RT-qPCR assay. This assays were performed according to the manufacturer’s protocol. Total RNA was extracted with the RNAiso Plus kit (Takara, Ohtsu, Japan), and its integrity was assessed by electrophoresis with 1% agarose gel. Reverse transcription was performed using the PrimeScript RT reagent Kit with gDNA Eraser (Takara). The cDNA samples obtained were amplified by SYBR Premix Ex Taq (Takara) according to product specifications. The amplification procedure was as follows: 95˚C for 10 min, followed by 40 cycles of 95˚C for 5 s and 60˚C for 34 s. Subsequently, the samples were analyzed by quantitative PCR on an ABI 7500 Fast Dx Real-Time PCR Instrument (Applied Biosystems, Foster City, CA, USA). The target genes were normalized with the endogenous reference gene, glyceraldehyde-3-phosphate dehydrogenase (GAPDH), and the relative expression levels were determined by the formula 2-ΔΔCt. Each experiment was repeated three times. Let-7a expression analysis was performed using the Bulge-Loop miRNA RT-qPCR Starter Kit (RiboBio, Guangzhou, PR China), with U6 used as an internal control. Primers for analyzing TGFB1 and GAPDH were designed by Primer Express® Software Version 3.0 (Applied Biosystems). Primers are as follows: TGFB1 Forward (5’-3’), GTCAACTGTGGAGCAACACG, TGFB1 Reverse (5’-3’), GCAAATTCCATGGCACCGTC; GAPDH Forward (5’-3’), GCAAATTCCATGGCACCGTC, GAPDH Reverse (5’-3’), AGCATCGCCCCACTTGATTT.

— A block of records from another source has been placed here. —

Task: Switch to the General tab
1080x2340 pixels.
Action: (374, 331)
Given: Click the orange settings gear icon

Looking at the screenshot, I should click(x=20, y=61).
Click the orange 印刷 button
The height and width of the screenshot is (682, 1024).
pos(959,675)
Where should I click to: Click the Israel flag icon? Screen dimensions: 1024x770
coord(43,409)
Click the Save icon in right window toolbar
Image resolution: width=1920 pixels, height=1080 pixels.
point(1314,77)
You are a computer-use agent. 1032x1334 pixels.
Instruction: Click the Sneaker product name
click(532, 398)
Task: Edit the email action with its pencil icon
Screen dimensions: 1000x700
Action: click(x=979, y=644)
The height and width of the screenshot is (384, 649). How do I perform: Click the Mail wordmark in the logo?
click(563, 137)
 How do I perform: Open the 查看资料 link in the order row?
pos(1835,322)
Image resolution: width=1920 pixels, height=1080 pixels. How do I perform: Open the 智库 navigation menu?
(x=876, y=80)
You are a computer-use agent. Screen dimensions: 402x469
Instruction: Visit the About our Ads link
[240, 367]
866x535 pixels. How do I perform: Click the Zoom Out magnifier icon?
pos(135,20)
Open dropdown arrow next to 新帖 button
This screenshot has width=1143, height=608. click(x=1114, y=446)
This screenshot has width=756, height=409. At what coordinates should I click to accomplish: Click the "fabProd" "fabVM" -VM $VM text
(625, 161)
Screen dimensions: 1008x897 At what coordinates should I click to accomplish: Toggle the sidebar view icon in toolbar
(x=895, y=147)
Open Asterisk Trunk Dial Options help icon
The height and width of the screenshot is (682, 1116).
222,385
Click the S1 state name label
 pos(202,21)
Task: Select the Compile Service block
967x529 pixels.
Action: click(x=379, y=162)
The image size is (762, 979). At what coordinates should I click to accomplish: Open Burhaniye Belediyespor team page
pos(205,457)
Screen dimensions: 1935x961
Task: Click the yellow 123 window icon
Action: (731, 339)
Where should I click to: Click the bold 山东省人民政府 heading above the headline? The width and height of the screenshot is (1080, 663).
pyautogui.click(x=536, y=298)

Bulge-loop™ miRNA RT-qPCR Primer Sets (one RT primer and a pair of qPCR primers for each set) specific for let-7a were designed by RiboBio (Guangzhou, PR China).
Western blotting. The cells were lysed and centrifuged at 12,000 rpm for 10 min at 4˚C. Total protein was collected, and protein concentrations determined by the BCA Protein Assay Kit (CWBIO, Jiangsu, PR China). The treated protein samples were subjected to 10% sodium dodecyl sulfate-polyacrylamide gel electrophoresis (SDS-PAGE) and transferred to polyvinylidene fluoride (PVDF) membranes. After washing with Tris-buffered saline with Tween 20 (TBST) buffer, the blots were fully blocked using 5% skimmed milk for 2 h and incubated with antibodies against TGF-β1, p-SMAD2, MMP-2, SMAD2, and β-actin (Jackson ImmunoResearch Laboratories, Bar Harbor, ME, USA), overnight on a shaker at 4˚C. The membranes were washed thrice with TBST and incubated with horseradish peroxidase (HRP)-labeled goat anti-rabbit secondary antibody for 2 h. The membranes were washed three times in the same manner as described above, and the reactive bands were visualized with an ECL kit (Bio-Rad Laboratories Inc., Hercules, CA, USA). The images were scanned using a Gel Image System ver. 4.00 (Tanon, Shanghai, China) with β-actin as an internal reference and the results were expressed as gray values. Images of the blots were analyzed using ImageJ software (NIH, Bethesda, MD, USA).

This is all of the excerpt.